土地のオーナーが住宅金融公庫の資金を利用して良質な賃貸住宅を建てます。その賃貸物件を軽い負担で借りることができるというものです。住宅金融公庫は国から家賃補助を受けています。
良質物件を建てるオーナーは住宅金融公庫と委託契約を交わしています。住宅金融公庫はオーナーと委託契約を結びながら、母子家庭を含む各世帯に対して募集をかけたり、管理を行うのが役割です。
公的援助があるからこそ、オーナーと住宅金融公庫、母子家庭というトライアングルが成り立ち、母子家庭は優遇の恩恵を受けることができます。
しかし、ここにも注意点があります。

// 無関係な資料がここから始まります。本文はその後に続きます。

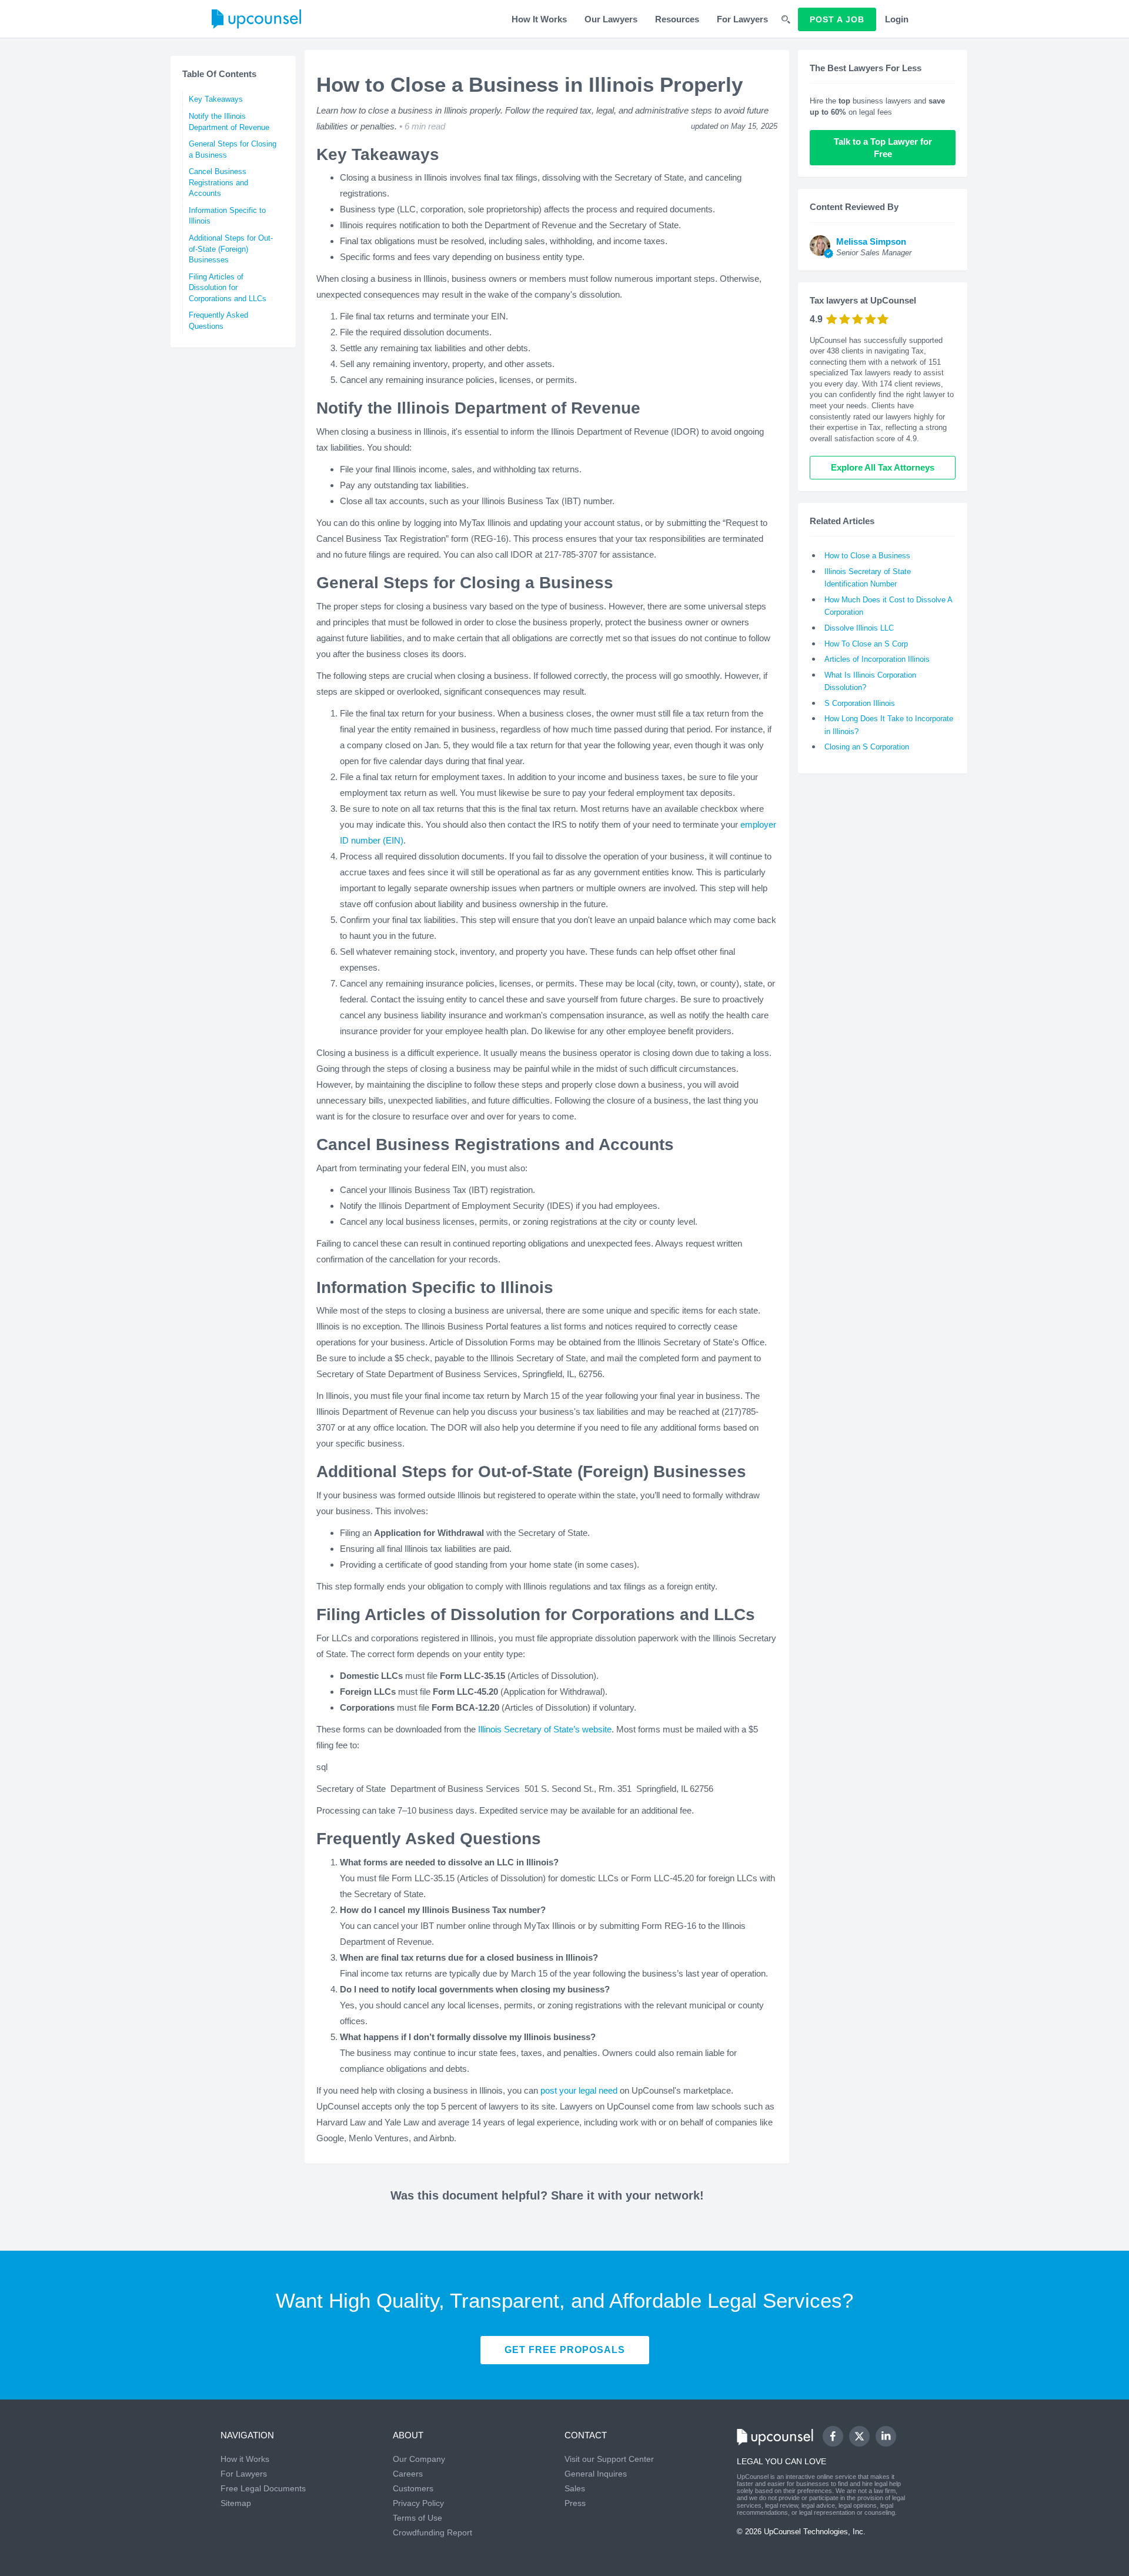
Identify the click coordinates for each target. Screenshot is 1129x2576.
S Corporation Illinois (859, 703)
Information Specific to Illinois (227, 216)
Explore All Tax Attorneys (882, 467)
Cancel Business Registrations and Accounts (218, 182)
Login (896, 19)
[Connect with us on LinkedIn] (886, 2436)
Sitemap (236, 2503)
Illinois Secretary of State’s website (545, 1729)
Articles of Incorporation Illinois (877, 659)
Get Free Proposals (565, 2350)
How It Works (539, 19)
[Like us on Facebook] (833, 2436)
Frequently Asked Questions (218, 321)
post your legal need (580, 2090)
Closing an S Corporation (866, 746)
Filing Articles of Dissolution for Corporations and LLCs (227, 287)
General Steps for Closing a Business (232, 149)
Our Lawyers (610, 19)
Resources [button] (677, 19)
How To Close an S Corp (866, 643)
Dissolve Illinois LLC (859, 628)
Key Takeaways (216, 99)
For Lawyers (742, 19)
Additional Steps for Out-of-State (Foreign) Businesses (231, 249)
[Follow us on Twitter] (859, 2436)
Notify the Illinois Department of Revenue (229, 122)
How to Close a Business (867, 555)
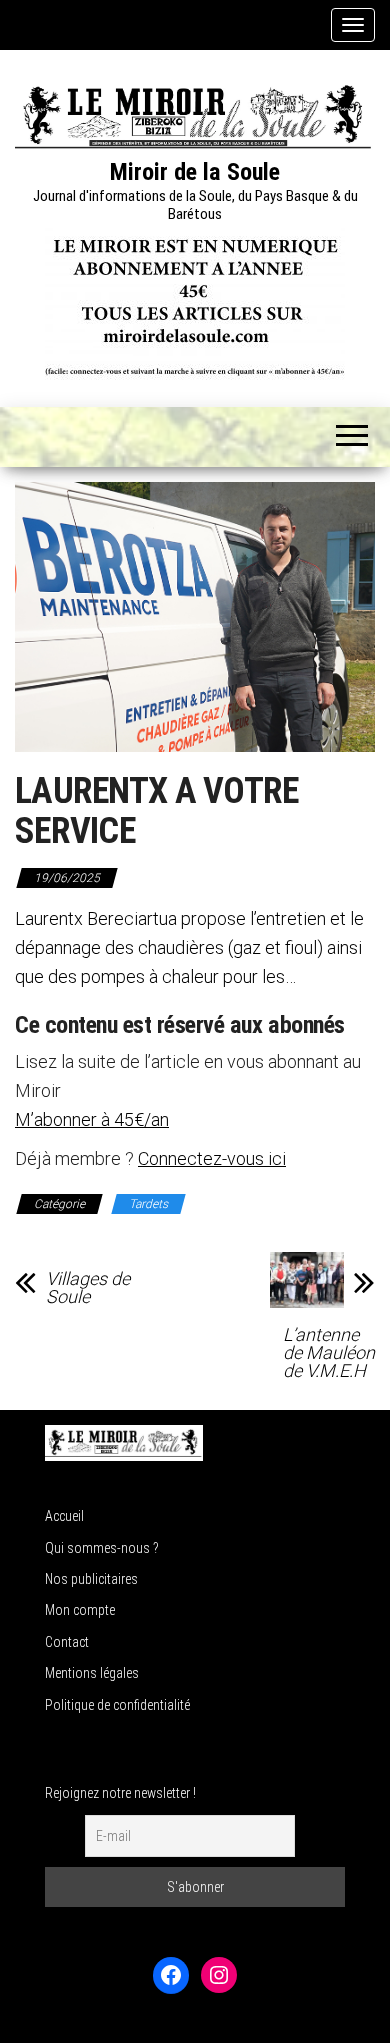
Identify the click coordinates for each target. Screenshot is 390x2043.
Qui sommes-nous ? (102, 1548)
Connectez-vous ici (212, 1158)
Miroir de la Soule (195, 172)
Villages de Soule (88, 1288)
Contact (67, 1642)
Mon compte (80, 1610)
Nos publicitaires (91, 1579)
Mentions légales (92, 1673)
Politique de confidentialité (117, 1705)
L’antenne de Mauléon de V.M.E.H (329, 1353)
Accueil (64, 1516)
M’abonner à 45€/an (92, 1119)
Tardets (148, 1204)
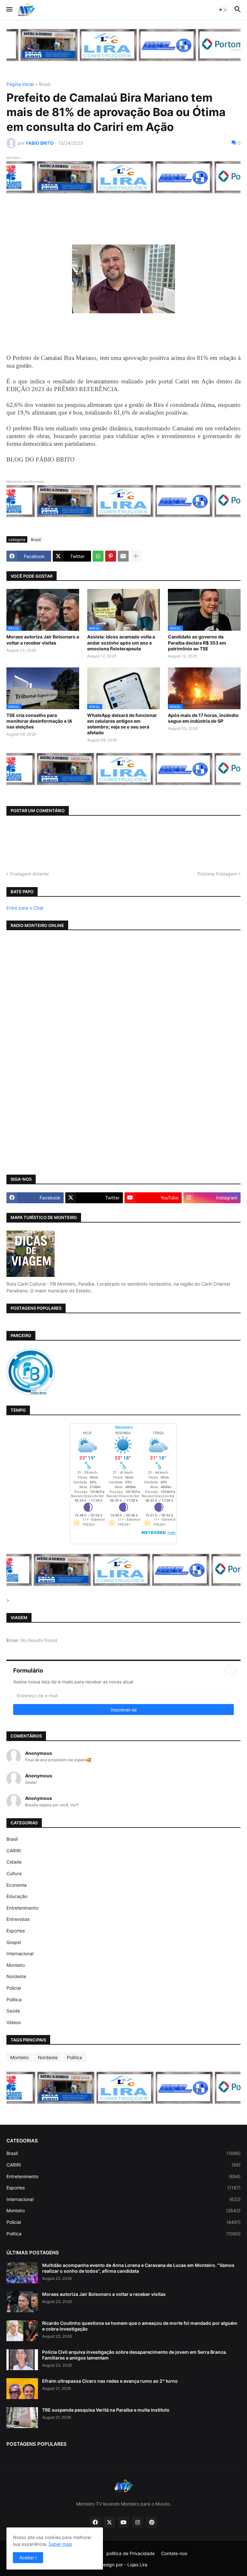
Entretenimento (22, 1908)
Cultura (14, 1873)
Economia (16, 1885)
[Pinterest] (110, 556)
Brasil (44, 84)
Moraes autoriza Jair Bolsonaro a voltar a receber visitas (42, 639)
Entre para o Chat (24, 908)
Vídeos (13, 2022)
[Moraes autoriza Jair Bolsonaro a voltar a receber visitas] (22, 2301)
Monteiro (15, 1965)
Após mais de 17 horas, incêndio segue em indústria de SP (203, 718)
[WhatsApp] (98, 556)
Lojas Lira (137, 2564)
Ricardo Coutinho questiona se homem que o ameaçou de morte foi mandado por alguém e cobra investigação (139, 2326)
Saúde (13, 2010)
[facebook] (95, 2522)
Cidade (14, 1862)
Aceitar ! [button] (28, 2557)
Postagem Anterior (29, 873)
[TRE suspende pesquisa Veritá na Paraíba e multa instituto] (22, 2417)
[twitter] (109, 2522)
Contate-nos (174, 2553)
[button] (9, 9)
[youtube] (123, 2522)
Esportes (15, 1930)
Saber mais (60, 2544)
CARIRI (13, 1850)
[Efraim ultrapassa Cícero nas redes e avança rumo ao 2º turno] (22, 2388)
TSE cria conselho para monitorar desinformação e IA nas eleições (39, 720)
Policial (13, 1988)
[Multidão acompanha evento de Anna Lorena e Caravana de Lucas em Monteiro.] (22, 2272)
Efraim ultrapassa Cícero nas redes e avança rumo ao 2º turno (110, 2381)
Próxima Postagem (217, 873)
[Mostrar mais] (135, 556)
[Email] (123, 556)
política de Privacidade (130, 2553)
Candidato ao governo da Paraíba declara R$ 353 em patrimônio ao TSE (197, 642)
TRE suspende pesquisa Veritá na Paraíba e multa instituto (105, 2410)
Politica (14, 1999)
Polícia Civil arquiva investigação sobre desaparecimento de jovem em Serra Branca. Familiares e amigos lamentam (134, 2355)
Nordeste (16, 1976)
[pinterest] (151, 2522)
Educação (16, 1896)
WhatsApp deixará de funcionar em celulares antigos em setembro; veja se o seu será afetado (122, 724)
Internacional (19, 1953)
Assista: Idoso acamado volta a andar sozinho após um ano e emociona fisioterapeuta (121, 642)
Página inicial (20, 84)
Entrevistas (18, 1919)
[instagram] (137, 2522)
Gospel (13, 1942)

この「特定優良賃貸住宅」は中堅所得ファミリー層向けだということです。
入居者の所得に応じて家賃補助が出るのは魅力ですが、それだけ所得がなければ借りることは難しくなります。もちろん、礼金や仲介手数料が不要で優良住宅が借りられる、というメリットは大きいでしょう。
また、入居に際してはファミリー世帯が優遇され、優先入居できると言われています。
母子家庭も立派なファミリーに変わりはないのですが、優遇資格のある方々のなかには、申込日現在、婚約中の未婚である方をはじめ、入居する方が2人以上です。その家族が夫婦(内縁の関係にある方を含む)であったりもします。
こうした方々と同じように申し込みを行うため、優先入居できる可能性はやはり所得額になるかと思われますが、これは母子家庭の方にはなかなか厳しい条件でしょう。
しかし、もし母子家庭でも再婚を考えているのなら、利用したい補助ではないでしょうか。いずれは、そうした考えで情報を集めておくのも悪くはないかと思います。
母子家庭が利用できる優遇制度、賃貸にもあるのを知らない人は多い?
母子家庭を対象にしている支援というのは政府だけではなく、各自治体でも提供されていますが、そのことを知っているシングルマザーは少ないのではないでしょうか。
誰にでも支援してくれる?対象に入る?など、知りたいこともあるかと思います。だからこそ、優遇制度について知ってほしいと思います。
ぜひ、賃貸探しの際には参考にして下さい。